Oakley saw the rest in a blur, as if it were a dream: forever afterward he tried to bring it back but it never came clear to him, there was only a wheeling kaleidoscope of impressions. Floyd’s head whipped around; Orozco began to move; there was a woman’s scream, thin in the high air; a youth standing above Floyd Rymer with a police revolver cocked; the frenzied glitter of Floyd Rymer’s eyes as the impassive expression suddenly broke and the handsome leonine face became a twisted ugly mask of fury. There was shooting: Floyd Rymer and the youth exchanging shots, both of them ducking and wheeling. The brass sun spinning overhead. Orozco ducking to the ground, scooping up his gun, coming up on one knee with amazing agility. One image stood out clear: the sudden jump and puff of a bullet striking the youth in the hip by his trouser pocket, the youth knocked down asprawl in the boulders by the impact of the big slug. The youth had fired a fussillade of shots but none of them had hit Floyd Rymer; Floyd came around and Oakley was staring down the muzzle of the automatic and he heard the great ear-splitting roar of two or three or four gunshots, a deafening rattle like artillery in his ear. Afterward he realized it had been Orozco, coolly and methodically pumping bullets into Floyd Rymer like a sharpshooter on a rifle range. Oakley had no recollection of Floyd falling, no recollection of the next few seconds; somewhere in the ensuing run of time he realized he had picked up his gun and walked forward, for he found himself standing above Floyd Rymer’s dead body with the unfired pistol clutched in his fist. Orozco was kneeling down by the corpse and two people were coming down out of the rocks together, the youth hobbling on one leg and leaning his weight on Terry Conniston.
Oakley turned a comatose stare on them. “Terry.” His voice was a disembodied croak, not his own. Weakness flowed along his fibers: his body went flaccid and he sat down clumsily, abruptly. A red haze filmed his eyes and he almost lost consciousness; he drifted in a mist.
Rymer’s body must have cleared all its functions at the moment of death. The air stank of excrement. It was that ol-factory foulness that brought him out of it, as if it were spirits of ammonia. When he stood up the muscles of his legs hardly supported him.
He met Orozco’s glance. Orozco’s sunken eyes had gone charcoal black: his round face was bitter. Oakley turned clumsily to face Terry Conniston — his eyes observed without believing. There was a disturbing tremor behind his knees.
Terry said to him, “What the devil are you doing here?”

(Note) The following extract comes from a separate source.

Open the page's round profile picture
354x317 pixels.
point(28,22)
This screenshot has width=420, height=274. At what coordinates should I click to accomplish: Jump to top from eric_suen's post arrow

The four of them congregated on the front step of the shack; Oakley thought vaguely that Floyd Rymer must have had a predilection for abandoned habitations — first Soledad ghost town, now this deserted ’dobe. Mitch Baird sat against the wall with his legs stretched out, Terry ministering his wound — not much of a wound; Floyd’s bullet had dug a shallow trench along the side of his hip. Oakley found the strength to say, “That’s a funny way to treat a man that kidnaped you.”

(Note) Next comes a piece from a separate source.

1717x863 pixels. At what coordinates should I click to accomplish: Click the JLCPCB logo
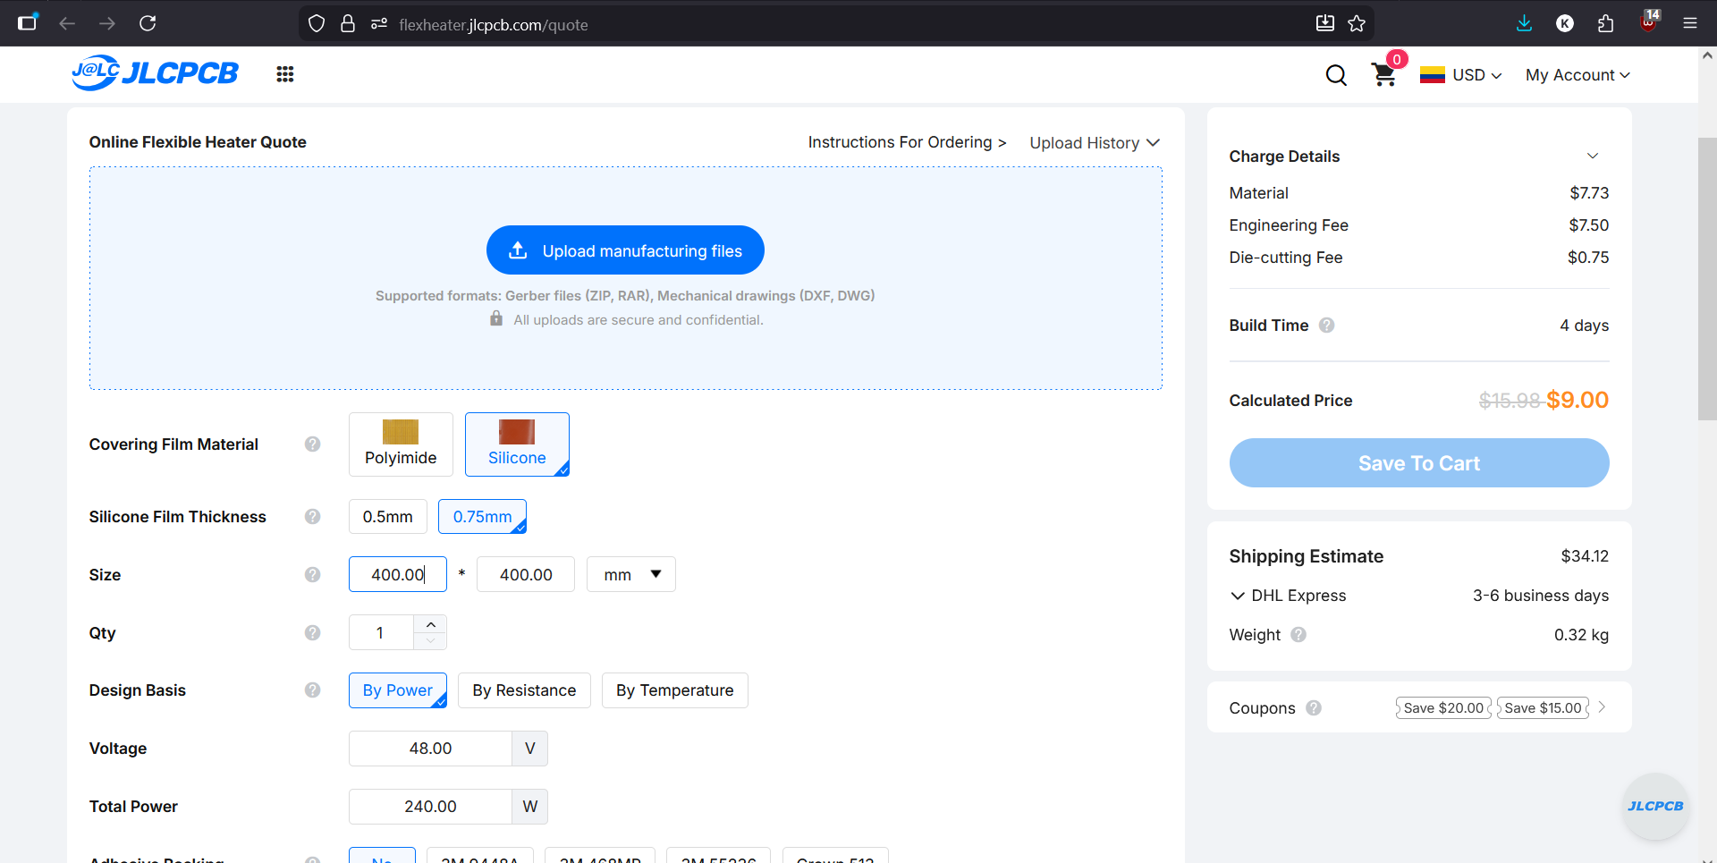coord(156,73)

Terry said without looking up, “He saved your life, didn’t he? Doesn’t that count for anything with you?”
“I don’t get any of this,” Oakley said helplessly.
“Nobody asked you to.”
Orozco was opening the trunk compartment of the Olds-mobile. Oakley watched him lean over and heard the snap of suitcase locks and saw Orozco lift the lid of the suitcase into view. Orozco said, “I think it’s all here.”

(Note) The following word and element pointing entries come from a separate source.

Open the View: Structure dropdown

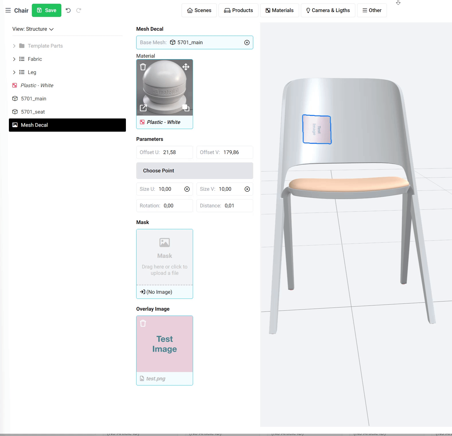(x=33, y=29)
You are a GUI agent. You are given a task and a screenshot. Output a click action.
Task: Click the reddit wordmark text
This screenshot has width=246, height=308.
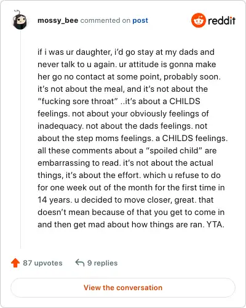221,20
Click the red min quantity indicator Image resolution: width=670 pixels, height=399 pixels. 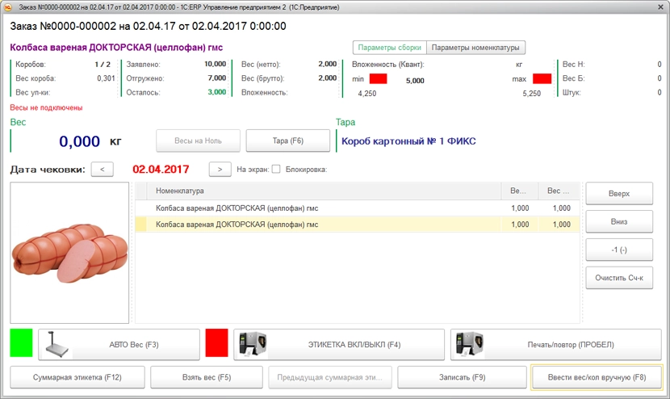click(378, 79)
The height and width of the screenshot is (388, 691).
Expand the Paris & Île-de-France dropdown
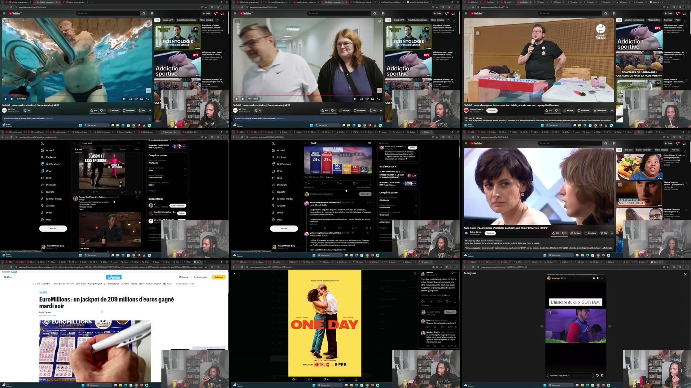tap(64, 284)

Terry said, “You can give it back to my father. I’m sure he’ll be thrilled.”
Oakley’s eyes widened. “Your father is—” He couldn’t finish it.
“A first-class son of a bitch,” Terry said. “We heard about what he said on the phone. As if he cared more about getting revenge than saving my life.”
“That wasn’t your father on the phone,” Oakley said. “Where the hell have you been?”
Mitch Baird said, “She’s been with me.”
“You. That’s fine. That’s just dandy. Kid, do you happen to know what kind of trouble you’re in?”
Terry looked up, drawn and furious. “You’re just like him, aren’t you, Carl? You never let simple things like gratitude stand in your way, do you? Mitch saved your life!”